(Collected data entries)

--- START ---

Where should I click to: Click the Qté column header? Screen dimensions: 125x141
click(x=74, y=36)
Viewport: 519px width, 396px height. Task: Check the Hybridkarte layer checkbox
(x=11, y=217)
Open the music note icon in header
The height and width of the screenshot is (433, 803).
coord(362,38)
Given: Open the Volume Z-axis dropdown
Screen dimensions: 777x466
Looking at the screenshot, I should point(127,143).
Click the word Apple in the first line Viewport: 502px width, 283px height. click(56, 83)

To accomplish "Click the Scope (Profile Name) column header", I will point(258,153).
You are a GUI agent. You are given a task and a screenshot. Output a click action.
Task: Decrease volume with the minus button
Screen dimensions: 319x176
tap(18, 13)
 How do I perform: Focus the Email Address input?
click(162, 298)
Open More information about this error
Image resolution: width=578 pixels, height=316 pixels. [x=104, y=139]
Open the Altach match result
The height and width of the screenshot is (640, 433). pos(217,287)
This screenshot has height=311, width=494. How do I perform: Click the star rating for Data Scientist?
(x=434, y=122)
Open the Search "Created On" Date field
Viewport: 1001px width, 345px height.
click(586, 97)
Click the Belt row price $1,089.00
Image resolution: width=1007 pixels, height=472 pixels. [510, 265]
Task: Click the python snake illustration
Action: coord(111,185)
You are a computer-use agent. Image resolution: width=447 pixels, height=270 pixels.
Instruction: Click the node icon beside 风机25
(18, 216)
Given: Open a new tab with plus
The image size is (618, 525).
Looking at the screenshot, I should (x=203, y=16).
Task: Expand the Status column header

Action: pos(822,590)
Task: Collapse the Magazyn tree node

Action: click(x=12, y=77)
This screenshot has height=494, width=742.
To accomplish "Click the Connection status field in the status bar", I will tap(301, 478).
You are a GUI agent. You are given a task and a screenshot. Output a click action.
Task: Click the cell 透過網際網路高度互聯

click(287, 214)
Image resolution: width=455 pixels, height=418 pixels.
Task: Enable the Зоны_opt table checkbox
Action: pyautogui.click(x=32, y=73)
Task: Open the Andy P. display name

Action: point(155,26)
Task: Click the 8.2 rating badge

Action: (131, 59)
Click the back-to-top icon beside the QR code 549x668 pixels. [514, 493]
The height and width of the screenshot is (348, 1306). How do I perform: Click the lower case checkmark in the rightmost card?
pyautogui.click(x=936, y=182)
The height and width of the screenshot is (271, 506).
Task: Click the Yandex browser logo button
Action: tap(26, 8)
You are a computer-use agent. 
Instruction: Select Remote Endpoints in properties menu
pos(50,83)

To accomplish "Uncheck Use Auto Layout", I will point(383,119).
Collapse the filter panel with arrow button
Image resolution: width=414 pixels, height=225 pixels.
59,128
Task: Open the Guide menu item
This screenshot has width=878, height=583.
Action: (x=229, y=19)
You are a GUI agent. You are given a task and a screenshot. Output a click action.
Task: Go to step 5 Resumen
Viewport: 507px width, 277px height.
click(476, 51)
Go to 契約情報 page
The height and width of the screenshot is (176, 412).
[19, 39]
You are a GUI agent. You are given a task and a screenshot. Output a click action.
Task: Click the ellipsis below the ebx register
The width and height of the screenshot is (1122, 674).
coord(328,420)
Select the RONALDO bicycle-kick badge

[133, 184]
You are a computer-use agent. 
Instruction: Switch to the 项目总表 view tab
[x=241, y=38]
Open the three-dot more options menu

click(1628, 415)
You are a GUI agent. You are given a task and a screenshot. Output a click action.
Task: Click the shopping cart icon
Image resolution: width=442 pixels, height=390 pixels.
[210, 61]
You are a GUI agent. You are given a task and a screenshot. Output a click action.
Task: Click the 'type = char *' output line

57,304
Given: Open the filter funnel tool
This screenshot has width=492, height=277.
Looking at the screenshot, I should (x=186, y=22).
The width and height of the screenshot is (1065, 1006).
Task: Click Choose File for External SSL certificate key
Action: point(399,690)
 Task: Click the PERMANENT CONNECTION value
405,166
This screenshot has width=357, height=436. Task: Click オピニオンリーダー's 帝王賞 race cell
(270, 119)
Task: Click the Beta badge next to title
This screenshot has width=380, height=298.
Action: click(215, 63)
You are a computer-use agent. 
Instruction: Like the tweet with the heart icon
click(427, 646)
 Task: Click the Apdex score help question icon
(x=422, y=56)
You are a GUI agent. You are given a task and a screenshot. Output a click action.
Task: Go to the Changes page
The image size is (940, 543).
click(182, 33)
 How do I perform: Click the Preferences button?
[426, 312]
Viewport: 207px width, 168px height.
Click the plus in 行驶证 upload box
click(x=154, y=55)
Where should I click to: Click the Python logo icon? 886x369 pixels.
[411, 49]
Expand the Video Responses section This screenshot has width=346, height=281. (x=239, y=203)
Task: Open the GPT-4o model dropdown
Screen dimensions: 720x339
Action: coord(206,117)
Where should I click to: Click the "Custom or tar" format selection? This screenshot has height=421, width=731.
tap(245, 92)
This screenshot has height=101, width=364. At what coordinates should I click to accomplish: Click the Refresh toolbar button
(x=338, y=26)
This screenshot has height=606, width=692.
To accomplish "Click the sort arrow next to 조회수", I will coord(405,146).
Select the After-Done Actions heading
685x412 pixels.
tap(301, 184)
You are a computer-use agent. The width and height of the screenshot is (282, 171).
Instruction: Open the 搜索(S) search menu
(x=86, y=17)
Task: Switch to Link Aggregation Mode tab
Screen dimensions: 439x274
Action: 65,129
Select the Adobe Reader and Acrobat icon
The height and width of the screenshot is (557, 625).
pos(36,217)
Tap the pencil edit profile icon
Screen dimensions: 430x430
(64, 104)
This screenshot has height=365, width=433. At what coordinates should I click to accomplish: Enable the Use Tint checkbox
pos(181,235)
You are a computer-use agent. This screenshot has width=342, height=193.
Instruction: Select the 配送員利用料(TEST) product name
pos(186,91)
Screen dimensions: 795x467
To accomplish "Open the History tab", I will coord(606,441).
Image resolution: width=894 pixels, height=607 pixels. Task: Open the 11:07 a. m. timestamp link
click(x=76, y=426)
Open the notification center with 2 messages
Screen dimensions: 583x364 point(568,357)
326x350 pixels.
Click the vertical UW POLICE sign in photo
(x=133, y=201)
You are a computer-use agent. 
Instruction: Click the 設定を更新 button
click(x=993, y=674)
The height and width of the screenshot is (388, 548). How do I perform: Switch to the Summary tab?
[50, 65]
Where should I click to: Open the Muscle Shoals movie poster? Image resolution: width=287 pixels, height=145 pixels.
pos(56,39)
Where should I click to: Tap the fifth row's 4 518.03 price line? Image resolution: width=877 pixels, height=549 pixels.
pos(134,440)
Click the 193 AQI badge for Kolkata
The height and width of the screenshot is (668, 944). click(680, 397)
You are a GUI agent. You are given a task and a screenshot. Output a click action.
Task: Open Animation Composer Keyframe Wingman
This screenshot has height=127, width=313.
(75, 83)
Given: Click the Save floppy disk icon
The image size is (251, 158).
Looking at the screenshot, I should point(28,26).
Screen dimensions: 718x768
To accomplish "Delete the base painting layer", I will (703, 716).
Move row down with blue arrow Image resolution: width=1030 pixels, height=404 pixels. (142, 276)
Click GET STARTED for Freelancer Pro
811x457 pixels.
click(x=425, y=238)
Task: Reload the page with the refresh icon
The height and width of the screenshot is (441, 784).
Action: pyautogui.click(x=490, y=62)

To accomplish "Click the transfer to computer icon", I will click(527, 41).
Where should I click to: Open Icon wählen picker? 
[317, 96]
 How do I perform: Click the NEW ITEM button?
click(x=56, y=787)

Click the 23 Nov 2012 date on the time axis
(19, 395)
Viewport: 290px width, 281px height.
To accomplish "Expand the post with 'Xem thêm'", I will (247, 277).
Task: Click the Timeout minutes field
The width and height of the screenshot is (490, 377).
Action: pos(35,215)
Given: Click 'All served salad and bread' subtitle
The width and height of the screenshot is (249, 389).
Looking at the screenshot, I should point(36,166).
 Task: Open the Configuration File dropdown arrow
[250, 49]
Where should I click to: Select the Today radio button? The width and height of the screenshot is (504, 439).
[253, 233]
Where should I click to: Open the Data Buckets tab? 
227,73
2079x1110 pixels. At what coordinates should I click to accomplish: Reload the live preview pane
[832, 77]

--- END ---

Extract from the records above the lines from the one containing "This screenshot has height=494, width=742." to the one containing "Click the back-to-top", both lines included, exactly as they appear and with nothing else.

SOLVED PROBLEM |
This screenshot has height=494, width=742.
To accomplish "Click the Connection status field in the status bar", I will tap(301, 478).
You are a GUI agent. You are given a task and a screenshot. Output a click action.
Task: Click the cell 透過網際網路高度互聯

click(287, 214)
Image resolution: width=455 pixels, height=418 pixels.
Task: Enable the Зоны_opt table checkbox
Action: pyautogui.click(x=32, y=73)
Task: Open the Andy P. display name

Action: point(155,26)
Task: Click the 8.2 rating badge

Action: (131, 59)
Click the back-to-top icon beside the QR code 549x668 pixels. [514, 493]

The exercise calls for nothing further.